START RECORDS SHOWN

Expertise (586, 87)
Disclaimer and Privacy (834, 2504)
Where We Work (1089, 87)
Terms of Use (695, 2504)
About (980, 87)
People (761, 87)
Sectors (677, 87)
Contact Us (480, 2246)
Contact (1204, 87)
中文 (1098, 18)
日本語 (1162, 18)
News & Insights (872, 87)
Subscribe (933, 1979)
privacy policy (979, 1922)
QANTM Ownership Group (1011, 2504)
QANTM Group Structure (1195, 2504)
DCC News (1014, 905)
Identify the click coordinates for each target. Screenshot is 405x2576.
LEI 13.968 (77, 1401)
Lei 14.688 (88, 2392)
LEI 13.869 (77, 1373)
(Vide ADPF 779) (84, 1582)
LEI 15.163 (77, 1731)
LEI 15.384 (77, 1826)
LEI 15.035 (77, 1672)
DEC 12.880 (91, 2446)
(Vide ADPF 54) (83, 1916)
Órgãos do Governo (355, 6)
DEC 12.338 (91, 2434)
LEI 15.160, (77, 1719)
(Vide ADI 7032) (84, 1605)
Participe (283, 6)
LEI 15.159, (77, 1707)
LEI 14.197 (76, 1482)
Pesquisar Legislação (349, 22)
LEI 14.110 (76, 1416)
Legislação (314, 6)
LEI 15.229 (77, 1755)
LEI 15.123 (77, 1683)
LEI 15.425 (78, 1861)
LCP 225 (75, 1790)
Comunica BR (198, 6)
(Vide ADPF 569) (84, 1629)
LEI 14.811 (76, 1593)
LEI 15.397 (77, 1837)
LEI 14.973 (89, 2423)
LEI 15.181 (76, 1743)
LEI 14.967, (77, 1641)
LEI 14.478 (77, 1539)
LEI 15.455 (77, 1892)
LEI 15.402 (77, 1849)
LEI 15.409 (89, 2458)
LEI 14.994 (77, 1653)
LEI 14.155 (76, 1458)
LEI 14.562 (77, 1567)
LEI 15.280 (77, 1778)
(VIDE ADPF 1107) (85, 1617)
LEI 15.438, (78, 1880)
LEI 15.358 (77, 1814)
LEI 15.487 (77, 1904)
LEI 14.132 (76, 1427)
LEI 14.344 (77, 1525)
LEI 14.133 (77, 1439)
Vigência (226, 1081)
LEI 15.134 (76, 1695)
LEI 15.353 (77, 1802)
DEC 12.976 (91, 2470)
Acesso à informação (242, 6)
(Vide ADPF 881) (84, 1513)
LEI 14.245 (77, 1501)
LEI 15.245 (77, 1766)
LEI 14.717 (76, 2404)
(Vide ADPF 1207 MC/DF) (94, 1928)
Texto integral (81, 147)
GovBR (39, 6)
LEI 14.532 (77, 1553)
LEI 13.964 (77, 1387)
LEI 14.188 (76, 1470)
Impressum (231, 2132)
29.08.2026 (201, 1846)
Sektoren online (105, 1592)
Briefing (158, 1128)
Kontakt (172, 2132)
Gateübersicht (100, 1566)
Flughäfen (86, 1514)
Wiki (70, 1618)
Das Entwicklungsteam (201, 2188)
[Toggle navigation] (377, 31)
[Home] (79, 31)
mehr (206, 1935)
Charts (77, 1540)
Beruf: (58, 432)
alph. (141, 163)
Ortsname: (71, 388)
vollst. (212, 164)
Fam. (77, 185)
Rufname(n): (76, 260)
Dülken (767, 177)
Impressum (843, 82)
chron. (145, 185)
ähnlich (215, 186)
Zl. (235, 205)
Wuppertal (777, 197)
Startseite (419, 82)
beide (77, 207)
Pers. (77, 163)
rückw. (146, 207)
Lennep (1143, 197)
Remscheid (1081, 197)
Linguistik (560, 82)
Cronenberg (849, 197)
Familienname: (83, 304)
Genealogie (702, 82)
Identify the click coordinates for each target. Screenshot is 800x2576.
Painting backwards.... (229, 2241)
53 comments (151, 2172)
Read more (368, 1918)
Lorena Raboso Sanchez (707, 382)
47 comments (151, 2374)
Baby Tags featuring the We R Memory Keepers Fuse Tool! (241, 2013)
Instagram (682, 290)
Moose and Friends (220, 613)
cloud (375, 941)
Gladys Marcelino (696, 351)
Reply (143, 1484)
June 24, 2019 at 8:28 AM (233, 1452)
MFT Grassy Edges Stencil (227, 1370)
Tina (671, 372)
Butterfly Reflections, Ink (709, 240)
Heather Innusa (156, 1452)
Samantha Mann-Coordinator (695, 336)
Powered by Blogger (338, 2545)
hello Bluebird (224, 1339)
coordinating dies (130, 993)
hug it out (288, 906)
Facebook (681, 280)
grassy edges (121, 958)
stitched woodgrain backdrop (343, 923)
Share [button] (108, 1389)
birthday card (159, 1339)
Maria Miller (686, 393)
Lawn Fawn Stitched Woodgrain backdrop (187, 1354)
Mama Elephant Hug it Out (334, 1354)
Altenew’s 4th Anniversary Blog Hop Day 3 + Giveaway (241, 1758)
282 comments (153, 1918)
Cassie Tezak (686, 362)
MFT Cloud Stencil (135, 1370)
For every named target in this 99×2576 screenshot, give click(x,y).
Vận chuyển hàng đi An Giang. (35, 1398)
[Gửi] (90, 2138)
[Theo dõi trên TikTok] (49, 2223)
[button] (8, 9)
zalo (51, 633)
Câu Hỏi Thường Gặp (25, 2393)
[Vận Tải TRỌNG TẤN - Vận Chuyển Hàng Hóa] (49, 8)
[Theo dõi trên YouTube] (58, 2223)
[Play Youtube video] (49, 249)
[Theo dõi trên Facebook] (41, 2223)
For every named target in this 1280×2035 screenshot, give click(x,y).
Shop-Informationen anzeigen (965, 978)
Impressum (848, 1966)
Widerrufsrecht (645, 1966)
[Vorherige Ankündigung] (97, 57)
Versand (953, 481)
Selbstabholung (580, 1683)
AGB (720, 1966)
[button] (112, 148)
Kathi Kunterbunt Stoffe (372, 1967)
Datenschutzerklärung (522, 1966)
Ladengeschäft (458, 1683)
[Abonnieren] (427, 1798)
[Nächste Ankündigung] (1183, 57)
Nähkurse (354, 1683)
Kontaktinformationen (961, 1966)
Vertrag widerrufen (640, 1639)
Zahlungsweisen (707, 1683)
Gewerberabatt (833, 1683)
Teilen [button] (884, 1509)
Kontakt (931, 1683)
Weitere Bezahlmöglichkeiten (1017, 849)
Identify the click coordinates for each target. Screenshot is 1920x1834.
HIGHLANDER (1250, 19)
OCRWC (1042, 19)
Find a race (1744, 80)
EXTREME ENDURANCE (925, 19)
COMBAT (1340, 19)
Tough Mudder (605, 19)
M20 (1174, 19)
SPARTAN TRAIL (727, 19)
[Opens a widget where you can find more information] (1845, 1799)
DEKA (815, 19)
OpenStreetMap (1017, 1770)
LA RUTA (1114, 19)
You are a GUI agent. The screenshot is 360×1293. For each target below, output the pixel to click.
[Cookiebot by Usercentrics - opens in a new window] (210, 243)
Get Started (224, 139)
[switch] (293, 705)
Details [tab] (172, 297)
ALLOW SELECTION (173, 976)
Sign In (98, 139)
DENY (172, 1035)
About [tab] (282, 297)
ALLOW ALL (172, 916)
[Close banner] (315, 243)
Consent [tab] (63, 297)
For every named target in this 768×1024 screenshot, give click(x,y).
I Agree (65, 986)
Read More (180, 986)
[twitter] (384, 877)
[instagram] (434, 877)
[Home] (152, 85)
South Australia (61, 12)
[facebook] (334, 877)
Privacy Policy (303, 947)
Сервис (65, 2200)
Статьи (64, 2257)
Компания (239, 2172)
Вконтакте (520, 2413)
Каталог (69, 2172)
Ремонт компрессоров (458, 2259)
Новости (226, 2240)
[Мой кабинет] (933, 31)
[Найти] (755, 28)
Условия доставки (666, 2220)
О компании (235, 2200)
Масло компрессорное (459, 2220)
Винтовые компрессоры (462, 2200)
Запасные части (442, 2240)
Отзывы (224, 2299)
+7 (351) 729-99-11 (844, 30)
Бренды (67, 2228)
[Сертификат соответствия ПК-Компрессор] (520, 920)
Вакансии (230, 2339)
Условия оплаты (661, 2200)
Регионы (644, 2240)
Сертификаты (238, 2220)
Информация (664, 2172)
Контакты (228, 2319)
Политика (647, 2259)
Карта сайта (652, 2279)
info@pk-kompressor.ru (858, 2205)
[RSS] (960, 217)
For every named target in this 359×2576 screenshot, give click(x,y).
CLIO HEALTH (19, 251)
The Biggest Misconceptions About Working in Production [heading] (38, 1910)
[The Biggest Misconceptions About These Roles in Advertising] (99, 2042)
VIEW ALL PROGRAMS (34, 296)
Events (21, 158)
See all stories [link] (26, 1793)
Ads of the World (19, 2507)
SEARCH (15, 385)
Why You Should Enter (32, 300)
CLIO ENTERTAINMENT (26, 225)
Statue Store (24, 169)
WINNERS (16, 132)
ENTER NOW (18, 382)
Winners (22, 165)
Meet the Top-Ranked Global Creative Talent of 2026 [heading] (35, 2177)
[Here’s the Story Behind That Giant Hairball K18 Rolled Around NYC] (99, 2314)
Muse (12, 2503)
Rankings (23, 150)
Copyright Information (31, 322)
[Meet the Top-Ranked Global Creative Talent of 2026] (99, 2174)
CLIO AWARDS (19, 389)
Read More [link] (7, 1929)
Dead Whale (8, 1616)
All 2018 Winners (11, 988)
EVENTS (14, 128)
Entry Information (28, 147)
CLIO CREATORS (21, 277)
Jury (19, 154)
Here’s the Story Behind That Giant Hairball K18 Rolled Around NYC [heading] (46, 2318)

END RECORDS SHOWN

WHAT IS BEING ASKED:
Your response should hold the lines from the first line of the entries above through the line with "LEI 15.397 (77, 1837)", each retyped exactly, and nothing else.

REPLY TO THE TASK:
Expertise (586, 87)
Disclaimer and Privacy (834, 2504)
Where We Work (1089, 87)
Terms of Use (695, 2504)
About (980, 87)
People (761, 87)
Sectors (677, 87)
Contact Us (480, 2246)
Contact (1204, 87)
中文 (1098, 18)
日本語 (1162, 18)
News & Insights (872, 87)
Subscribe (933, 1979)
privacy policy (979, 1922)
QANTM Ownership Group (1011, 2504)
QANTM Group Structure (1195, 2504)
DCC News (1014, 905)
Identify the click coordinates for each target. Screenshot is 405x2576.
LEI 13.968 (77, 1401)
Lei 14.688 (88, 2392)
LEI 13.869 (77, 1373)
(Vide ADPF 779) (84, 1582)
LEI 15.163 (77, 1731)
LEI 15.384 (77, 1826)
LEI 15.035 (77, 1672)
DEC 12.880 (91, 2446)
(Vide ADPF 54) (83, 1916)
Órgãos do Governo (355, 6)
DEC 12.338 (91, 2434)
LEI 15.160, (77, 1719)
(Vide ADI 7032) (84, 1605)
Participe (283, 6)
LEI 15.159, (77, 1707)
LEI 14.197 (76, 1482)
Pesquisar Legislação (349, 22)
LEI 14.110 (76, 1416)
Legislação (314, 6)
LEI 15.229 (77, 1755)
LEI 15.123 (77, 1683)
LEI 15.425 (78, 1861)
LCP 225 (75, 1790)
Comunica BR (198, 6)
(Vide ADPF 569) (84, 1629)
LEI 14.811 (76, 1593)
LEI 15.397 (77, 1837)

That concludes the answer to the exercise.